Cybersecurity company Cato Networks has raised $359 million in a Series G funding round. This new funding brings the company’s value to $4.8 billion, a big jump from its previous $3 billion valuation in September 2023.
New investors like Vitruvian Partners and ION Crossover Partners led the round. Existing investors, including Lightspeed Venture Partners, Acrew Capital, and Adams Street Partners, also took part in the funding.
With this new round, Cato Networks has now raised over $1 billion in total. It also shows a strong comeback for Israel’s cybersecurity sector, coming just two weeks after Cyera raised $540 million at a $6 billion valuation.
About one-third of Cato’s new funding — around $120 million — came from a secondary sale, where employees sold some of their shares. This means only 70% of the money raised will go directly to the company.

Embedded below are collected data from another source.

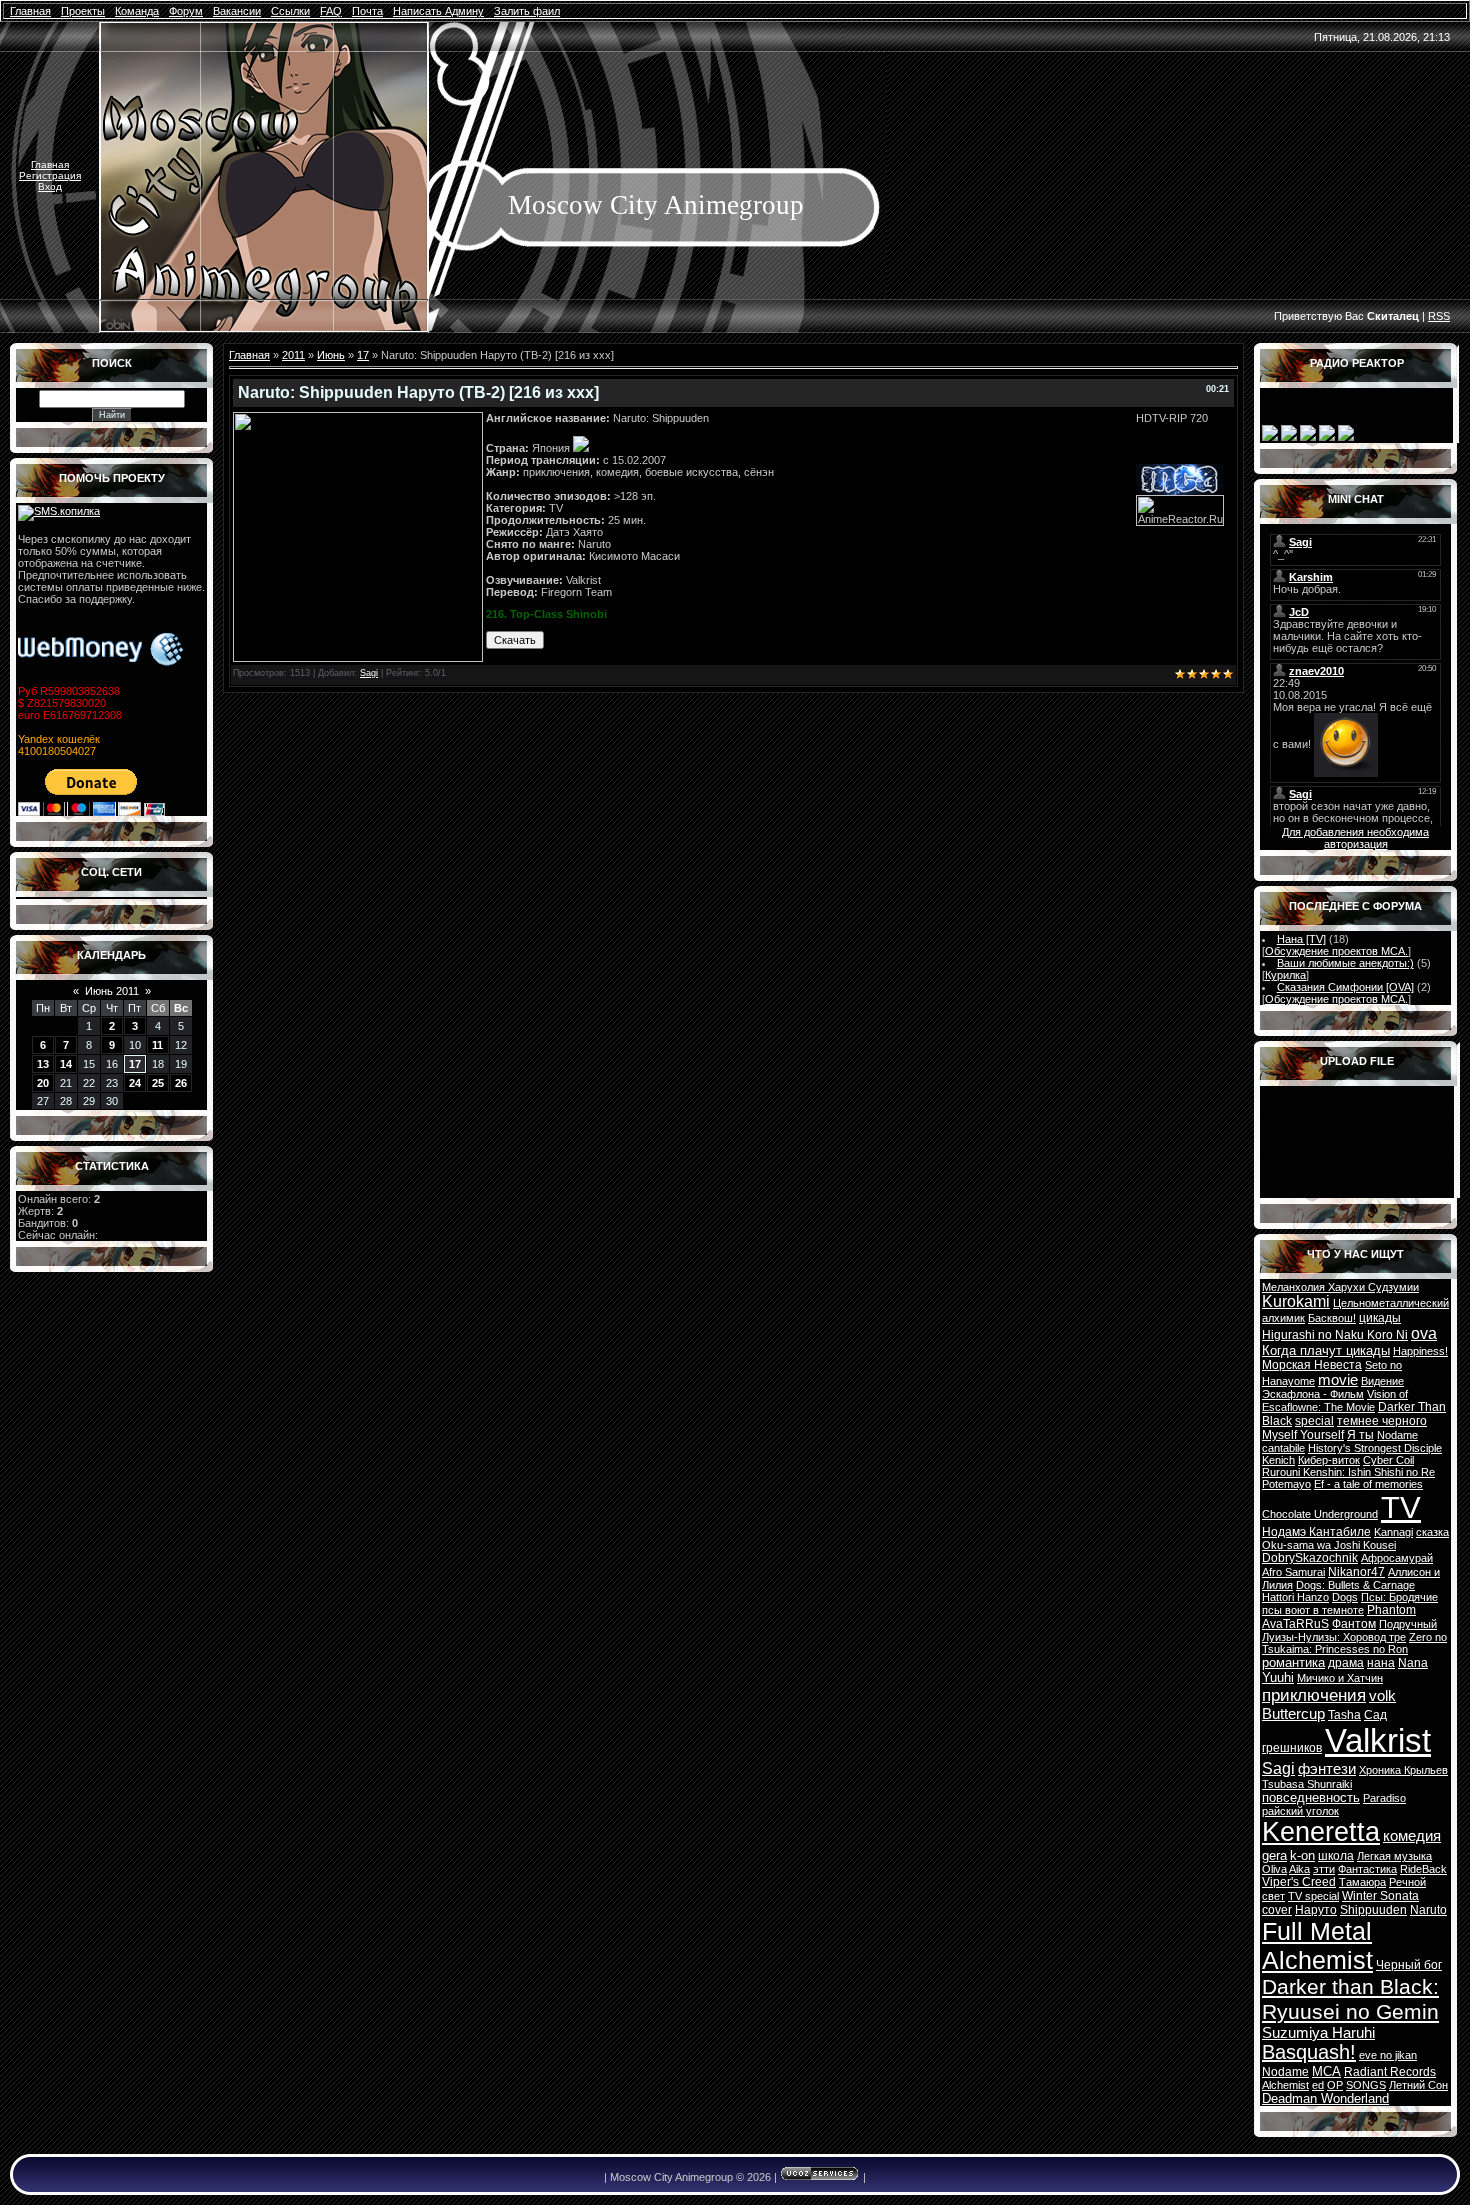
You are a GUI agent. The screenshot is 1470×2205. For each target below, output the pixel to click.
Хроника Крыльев (1403, 1770)
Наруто (1316, 1910)
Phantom (1391, 1610)
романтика (1293, 1662)
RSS (1439, 316)
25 (158, 1083)
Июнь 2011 (112, 991)
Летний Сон (1418, 2085)
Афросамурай (1397, 1558)
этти (1324, 1869)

This move was mainly to let long-time employees get some money from their shares since Cato’s expected IPO, which was once planned for 2025, has been delayed again.
At the end of 2024, it looked like Cato was preparing to go public. The company added Mellanox founder Eyal Waldman to its board, along with Gili Iohan, former CFO of the public cybersecurity firm Veronis and now a partner at ION, one of Cato’s investors.

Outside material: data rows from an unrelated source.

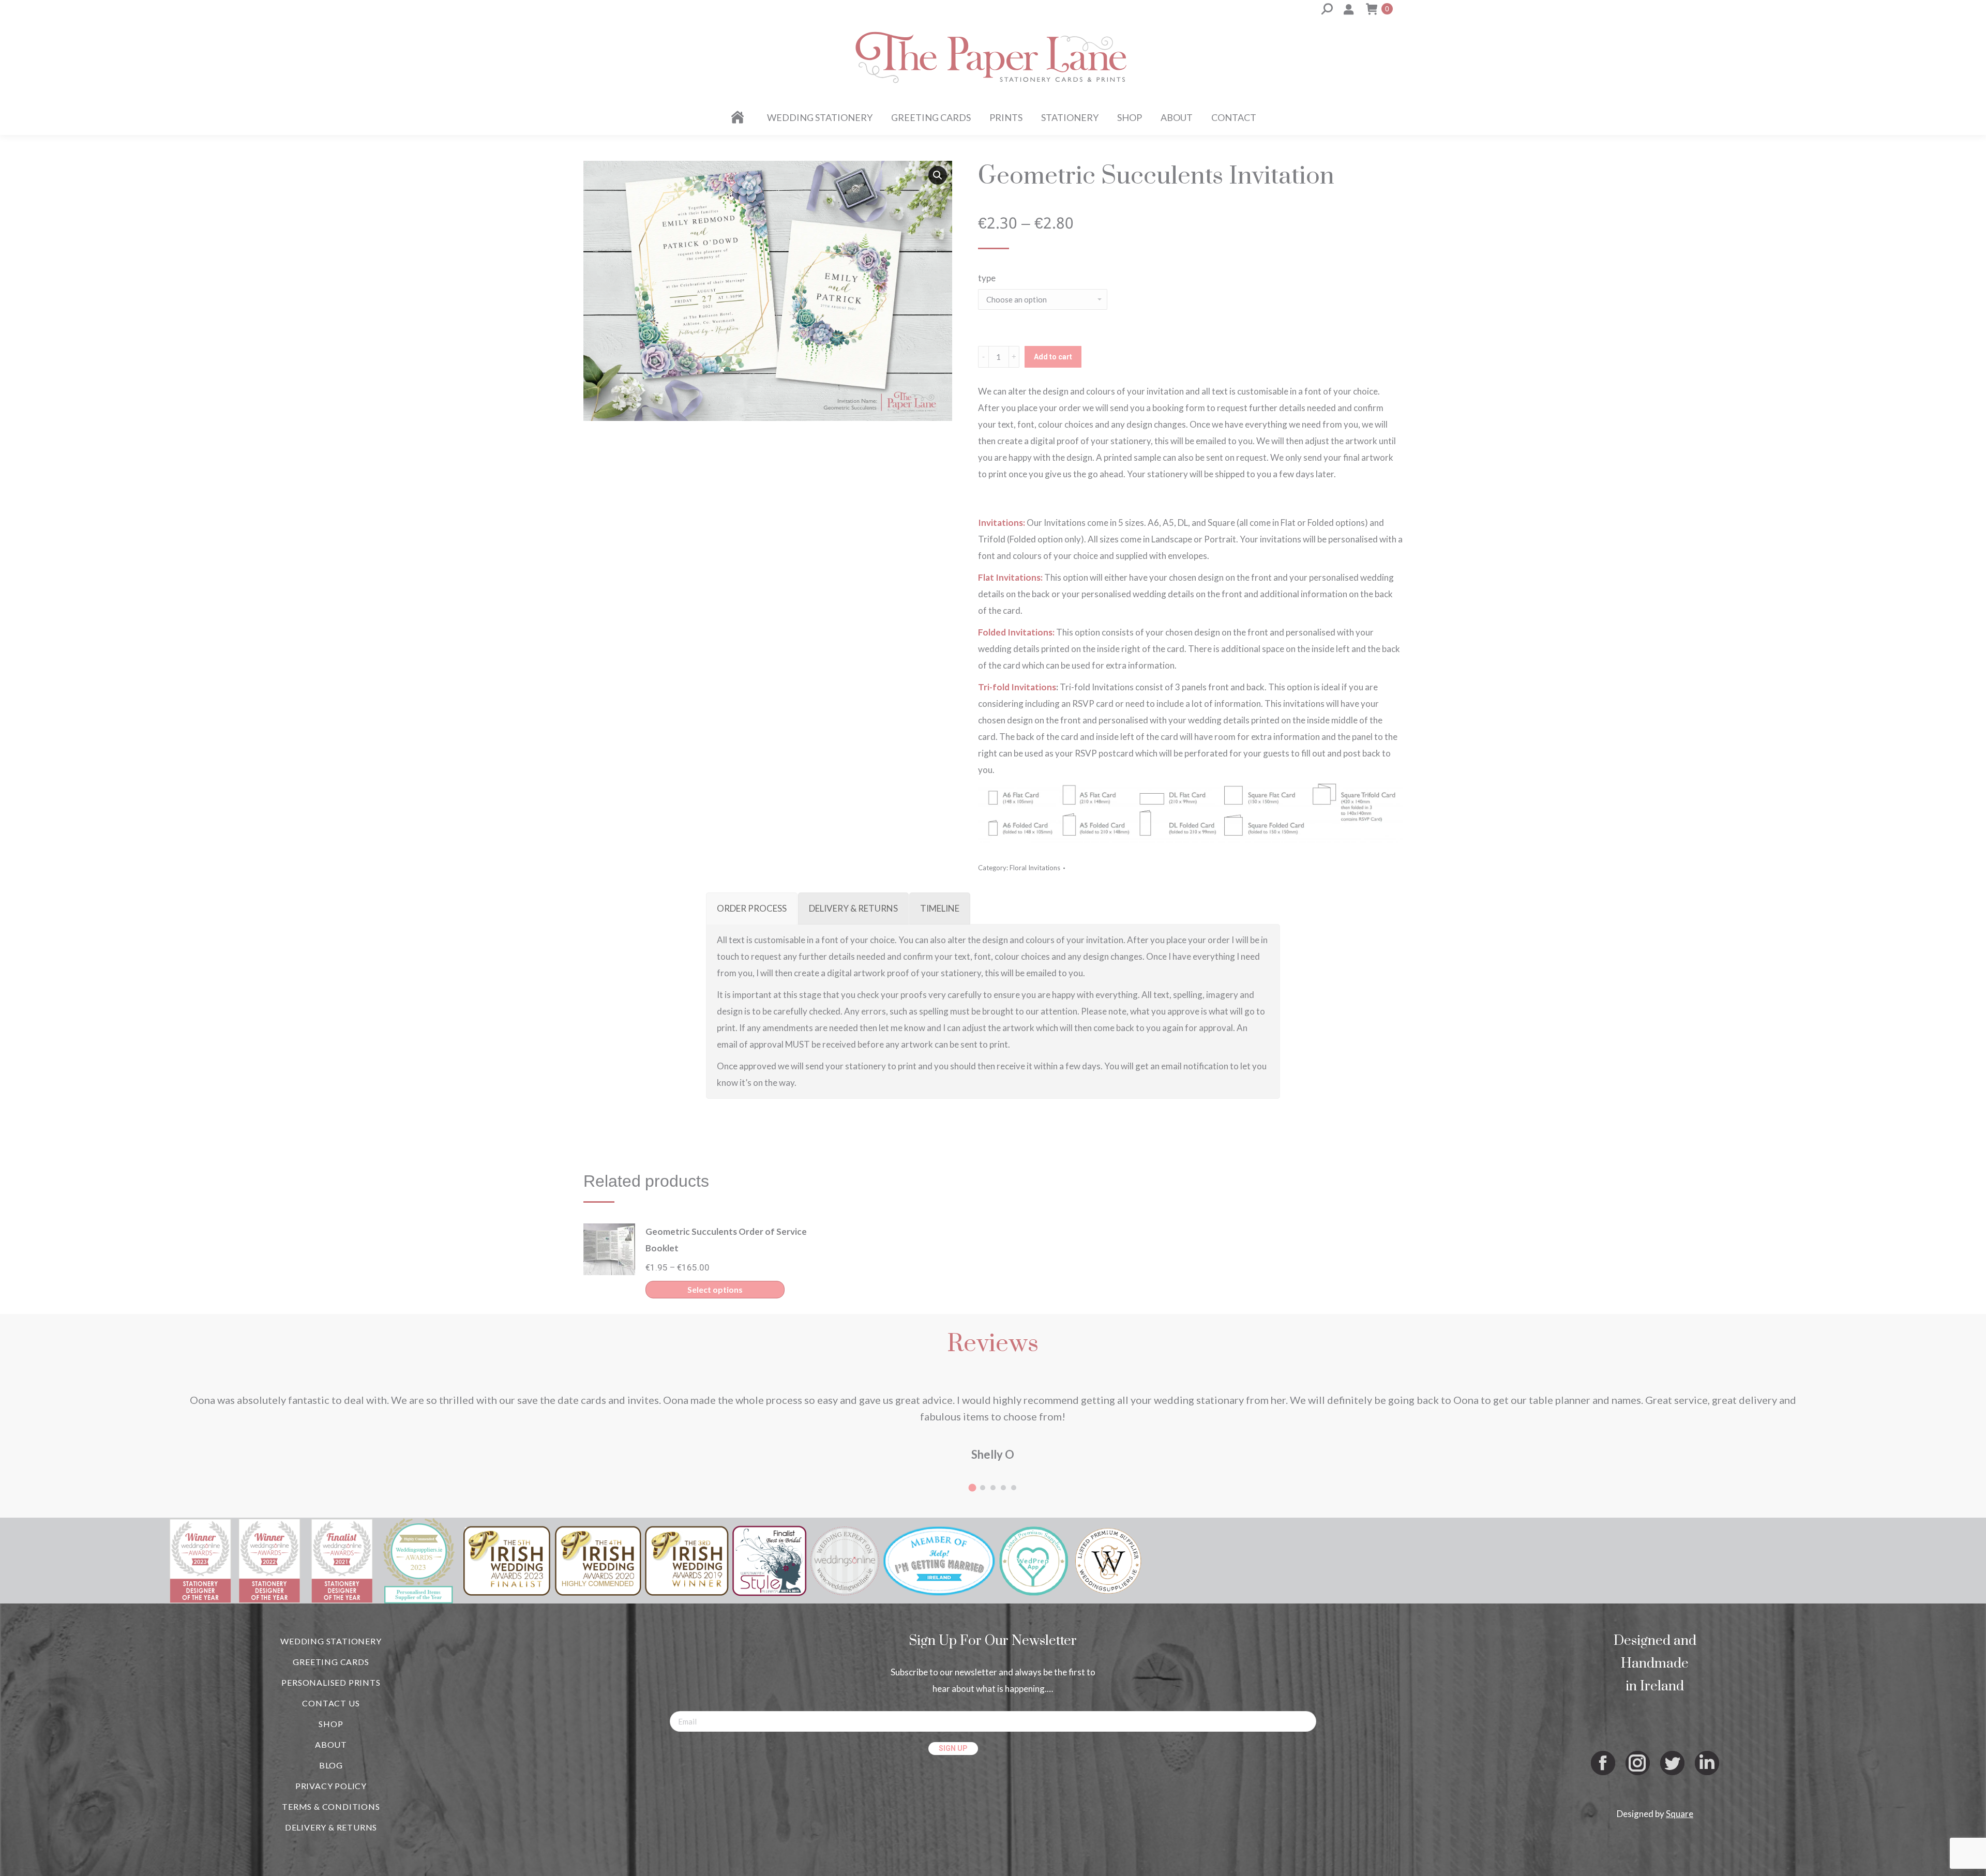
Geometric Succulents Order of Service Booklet (726, 1239)
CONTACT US (330, 1703)
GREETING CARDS (331, 1662)
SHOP (331, 1724)
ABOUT (331, 1744)
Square (1679, 1813)
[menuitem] (739, 117)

Earlier this year, Cato said it had reached an annual revenue run rate of $250 million, which is a 46% increase from the previous year. However, the company is still not profitable, which could make it harder to get a high valuation in an IPO.

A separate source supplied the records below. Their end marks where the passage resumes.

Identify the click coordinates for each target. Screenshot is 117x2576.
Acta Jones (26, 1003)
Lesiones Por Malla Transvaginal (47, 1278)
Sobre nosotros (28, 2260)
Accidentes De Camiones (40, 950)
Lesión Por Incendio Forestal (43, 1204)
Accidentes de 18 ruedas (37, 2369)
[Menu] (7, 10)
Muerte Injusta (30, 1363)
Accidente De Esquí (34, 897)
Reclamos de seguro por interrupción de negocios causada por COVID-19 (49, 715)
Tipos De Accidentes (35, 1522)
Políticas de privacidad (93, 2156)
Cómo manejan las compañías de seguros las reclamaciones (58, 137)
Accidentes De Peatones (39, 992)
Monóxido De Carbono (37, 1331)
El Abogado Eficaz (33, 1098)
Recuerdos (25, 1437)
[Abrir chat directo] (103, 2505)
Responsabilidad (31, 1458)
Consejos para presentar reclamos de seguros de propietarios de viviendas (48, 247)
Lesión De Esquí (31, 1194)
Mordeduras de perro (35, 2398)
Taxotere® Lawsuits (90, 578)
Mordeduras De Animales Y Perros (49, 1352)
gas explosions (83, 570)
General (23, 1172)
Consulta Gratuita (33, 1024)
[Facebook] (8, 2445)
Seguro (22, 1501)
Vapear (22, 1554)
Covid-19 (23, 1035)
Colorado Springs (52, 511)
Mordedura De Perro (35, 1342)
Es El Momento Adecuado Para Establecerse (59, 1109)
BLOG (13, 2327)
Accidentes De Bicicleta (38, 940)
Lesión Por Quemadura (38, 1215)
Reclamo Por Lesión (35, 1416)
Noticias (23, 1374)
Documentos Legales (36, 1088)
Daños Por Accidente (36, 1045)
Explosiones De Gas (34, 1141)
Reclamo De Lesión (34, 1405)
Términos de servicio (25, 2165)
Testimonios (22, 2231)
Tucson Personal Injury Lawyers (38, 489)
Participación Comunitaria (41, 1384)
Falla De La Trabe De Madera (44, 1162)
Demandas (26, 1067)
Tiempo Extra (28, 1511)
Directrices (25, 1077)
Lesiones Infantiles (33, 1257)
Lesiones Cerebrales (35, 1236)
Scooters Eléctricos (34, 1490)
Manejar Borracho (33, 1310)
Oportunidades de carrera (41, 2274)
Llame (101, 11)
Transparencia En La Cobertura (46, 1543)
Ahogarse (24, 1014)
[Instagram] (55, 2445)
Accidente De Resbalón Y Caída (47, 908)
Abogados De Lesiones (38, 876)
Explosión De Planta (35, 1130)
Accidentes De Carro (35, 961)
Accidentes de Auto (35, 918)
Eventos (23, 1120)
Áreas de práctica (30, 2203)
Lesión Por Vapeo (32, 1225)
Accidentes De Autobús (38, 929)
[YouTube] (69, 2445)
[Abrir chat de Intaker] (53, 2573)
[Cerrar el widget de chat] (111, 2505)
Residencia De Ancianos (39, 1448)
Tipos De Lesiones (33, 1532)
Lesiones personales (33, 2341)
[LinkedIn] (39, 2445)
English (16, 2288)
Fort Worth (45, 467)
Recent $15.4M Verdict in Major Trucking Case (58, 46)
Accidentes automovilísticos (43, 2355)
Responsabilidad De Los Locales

“We didn’t need the money from this round, we could continue growing and reach positive cash flow without it,” says Shlomo Kramer, Cato’s co-founder and CEO, “But there was an opportunity here for a round at an attractive valuation that also lets our employees enjoy the fruits of their labor.
“In today’s geopolitical reality, with 3,500 large enterprise customers, it’s important for us to present a strong balance sheet and long-term stability,” Kramer adds. “This funding doesn’t change our IPO plans on Wall Street. If we want, we can press a button and become a public company in a few months.”
Kramer is a serial entrepreneur best known for co-founding Check Point with Gil Shwed and Marius Nacht over 30 years ago. After retiring from Check Point, he started the cybersecurity company Imperva, which he sold to the private equity firm Thoma Bravo for $2 billion in 2018.
He co-founded Cato with Gur Shatz in 2015 to build a new generation of remote network access using a SASE (Secure Access Service Edge) platform built entirely in the cloud. Cato was founded on the understanding that traditional security and networking infrastructure had grown expensive, slow to adapt, and dangerously fragmented.
Today, IT and network security teams have to deal with more complex challenges, smaller teams, and constant pressure to protect their organizations. Cato helps by providing strong security and connection through one easy-to-use, cloud-based platform. It replaces old, complicated systems made up of firewalls, routers, proxies, and other separate tools.
The new funding will help Kaito grow in the SASE and AI-powered security market. It will improve its platform and reach more customers who were not part of its target market before.
According to Gartner, the SASE market is expected to grow by about 26% every year and reach $28.5 billion by 2028. However, the market is very competitive, with big companies like Palo Alto Networks, Fortinet, and Cisco fighting to be the leaders.